After turning it off, it likes to go onto 2.4GHZ even when I’m close to the router… very frustrating to have such crappy speeds because the wifi firmware is so bad.
When band steering is off and you are 1 inch from the router, it will sometimes negotiate a 6ghz connection, even when it manages to, the speeds are absolute crap, for some reason this wifi card really sucks in linux. A small pixel 6a right next to it can do 1gigabit in a speed test while this laptop is lucky to get 300 down.
Disconnect and reconnect, and sometimes you will get 5 ghz, or 2.4, when every other device I have from this next test location has a -60dbm 5ghz connection. Very weird and I hope AMD is working on it.
More fingerprint issues
1Password has official support for fingerprint readers in Linux, however it doesn’t work and I am working with them to find out why.
Update: The framework team made a new fingerprint guide and at the bottom is a command you must run to enable the fingerprint reader for these other tasks. NOW it works with 1Password!
I have a project running in a VS Code dev container. I noticed that a local app started hanging, loads forever in the browser through the forwarded port.
This seems to happen after leaving the lid closed for a while and then coming back. Simply re-opening the dev container seems to solve it, and the http requests go through again.

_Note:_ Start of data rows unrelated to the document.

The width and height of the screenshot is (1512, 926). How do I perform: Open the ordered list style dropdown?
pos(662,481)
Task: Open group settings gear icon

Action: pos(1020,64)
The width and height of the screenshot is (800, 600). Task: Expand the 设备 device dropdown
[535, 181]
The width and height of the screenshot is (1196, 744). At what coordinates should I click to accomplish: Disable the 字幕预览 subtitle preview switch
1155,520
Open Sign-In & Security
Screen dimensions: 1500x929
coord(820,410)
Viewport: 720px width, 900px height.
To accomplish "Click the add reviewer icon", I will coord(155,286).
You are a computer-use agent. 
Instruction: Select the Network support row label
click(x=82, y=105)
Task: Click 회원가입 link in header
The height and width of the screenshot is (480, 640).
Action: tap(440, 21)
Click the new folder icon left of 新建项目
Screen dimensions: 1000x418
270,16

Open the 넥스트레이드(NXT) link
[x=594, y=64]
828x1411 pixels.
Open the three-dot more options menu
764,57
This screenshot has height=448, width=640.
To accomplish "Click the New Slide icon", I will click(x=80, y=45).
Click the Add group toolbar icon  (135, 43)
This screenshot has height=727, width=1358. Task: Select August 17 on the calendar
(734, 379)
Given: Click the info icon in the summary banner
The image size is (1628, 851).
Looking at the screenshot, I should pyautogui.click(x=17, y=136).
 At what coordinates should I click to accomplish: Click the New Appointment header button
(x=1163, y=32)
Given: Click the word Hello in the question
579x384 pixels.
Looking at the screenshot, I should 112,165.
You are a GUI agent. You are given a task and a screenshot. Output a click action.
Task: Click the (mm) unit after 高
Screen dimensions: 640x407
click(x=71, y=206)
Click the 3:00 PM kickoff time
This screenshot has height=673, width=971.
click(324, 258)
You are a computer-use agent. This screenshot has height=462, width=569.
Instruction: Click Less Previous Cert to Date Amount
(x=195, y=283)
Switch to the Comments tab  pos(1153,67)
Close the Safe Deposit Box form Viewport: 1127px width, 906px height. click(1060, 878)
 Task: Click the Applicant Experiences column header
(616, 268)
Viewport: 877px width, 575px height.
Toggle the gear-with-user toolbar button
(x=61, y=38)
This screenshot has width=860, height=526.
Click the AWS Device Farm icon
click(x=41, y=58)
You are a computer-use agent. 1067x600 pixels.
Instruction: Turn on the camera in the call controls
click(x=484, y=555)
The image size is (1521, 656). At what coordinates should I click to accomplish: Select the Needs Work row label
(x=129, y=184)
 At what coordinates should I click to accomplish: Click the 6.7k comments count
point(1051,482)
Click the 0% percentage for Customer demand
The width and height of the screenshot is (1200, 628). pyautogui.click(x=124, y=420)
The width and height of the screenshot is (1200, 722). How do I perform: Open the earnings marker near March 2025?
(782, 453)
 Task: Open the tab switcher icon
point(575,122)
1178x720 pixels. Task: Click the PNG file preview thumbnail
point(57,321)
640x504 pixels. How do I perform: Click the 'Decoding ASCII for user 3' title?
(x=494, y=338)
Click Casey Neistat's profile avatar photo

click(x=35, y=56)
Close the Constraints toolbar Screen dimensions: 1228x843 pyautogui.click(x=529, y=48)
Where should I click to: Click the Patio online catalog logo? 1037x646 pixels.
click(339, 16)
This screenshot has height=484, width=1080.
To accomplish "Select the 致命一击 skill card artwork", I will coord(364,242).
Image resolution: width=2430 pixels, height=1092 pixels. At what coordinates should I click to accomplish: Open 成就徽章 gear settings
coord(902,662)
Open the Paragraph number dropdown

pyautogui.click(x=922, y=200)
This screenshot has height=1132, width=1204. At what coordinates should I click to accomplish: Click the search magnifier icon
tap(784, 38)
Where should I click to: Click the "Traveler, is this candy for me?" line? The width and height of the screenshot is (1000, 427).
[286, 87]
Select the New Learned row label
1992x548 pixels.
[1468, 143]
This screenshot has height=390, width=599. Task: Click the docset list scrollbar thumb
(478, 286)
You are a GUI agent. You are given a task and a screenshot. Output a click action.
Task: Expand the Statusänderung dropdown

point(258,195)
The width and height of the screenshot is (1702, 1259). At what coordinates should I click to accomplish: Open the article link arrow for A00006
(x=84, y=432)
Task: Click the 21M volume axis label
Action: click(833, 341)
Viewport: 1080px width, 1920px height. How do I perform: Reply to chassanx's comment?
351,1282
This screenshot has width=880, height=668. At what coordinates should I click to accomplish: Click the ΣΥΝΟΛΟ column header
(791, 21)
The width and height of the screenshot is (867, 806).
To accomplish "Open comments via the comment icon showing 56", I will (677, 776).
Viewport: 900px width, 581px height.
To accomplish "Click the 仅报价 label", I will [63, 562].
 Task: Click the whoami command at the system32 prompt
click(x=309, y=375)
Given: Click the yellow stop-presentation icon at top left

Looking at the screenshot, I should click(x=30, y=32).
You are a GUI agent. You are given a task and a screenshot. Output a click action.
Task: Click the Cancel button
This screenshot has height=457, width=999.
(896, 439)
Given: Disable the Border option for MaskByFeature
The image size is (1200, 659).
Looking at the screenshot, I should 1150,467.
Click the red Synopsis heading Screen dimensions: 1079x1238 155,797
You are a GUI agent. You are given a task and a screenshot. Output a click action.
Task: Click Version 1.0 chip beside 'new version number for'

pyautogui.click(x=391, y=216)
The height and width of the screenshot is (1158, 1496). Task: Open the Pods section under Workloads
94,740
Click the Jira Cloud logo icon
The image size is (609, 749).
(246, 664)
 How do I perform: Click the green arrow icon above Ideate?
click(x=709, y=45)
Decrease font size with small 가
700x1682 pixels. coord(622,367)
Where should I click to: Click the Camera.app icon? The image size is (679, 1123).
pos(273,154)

A known problem in the current kernel, sometimes the system freezes for 1-15s at a time, but it seems to be happening less often the longer you have kept the device on since a restart, and a new kernel is on the way with fixes I hope.
It can run games, but woah, do the fans spin up. I was able to briefly run Rocket League on windows at the native resolution of the display, it quickly dropped to around 30fps with a lot of drops, so you would definitely want to use AMD FSR compatible games, or drop the render resolution to 1080p or lower.
I found a setting in the bios about game mode on the GPU and enabled it. Starting rocket league again, it’s able to nearly lock 60fps at the screen’s native resolution.
I also went and connected it via hdmi while on battery to a 1080p display, and it runs games great at this resolution, the fans aren’t even that loud!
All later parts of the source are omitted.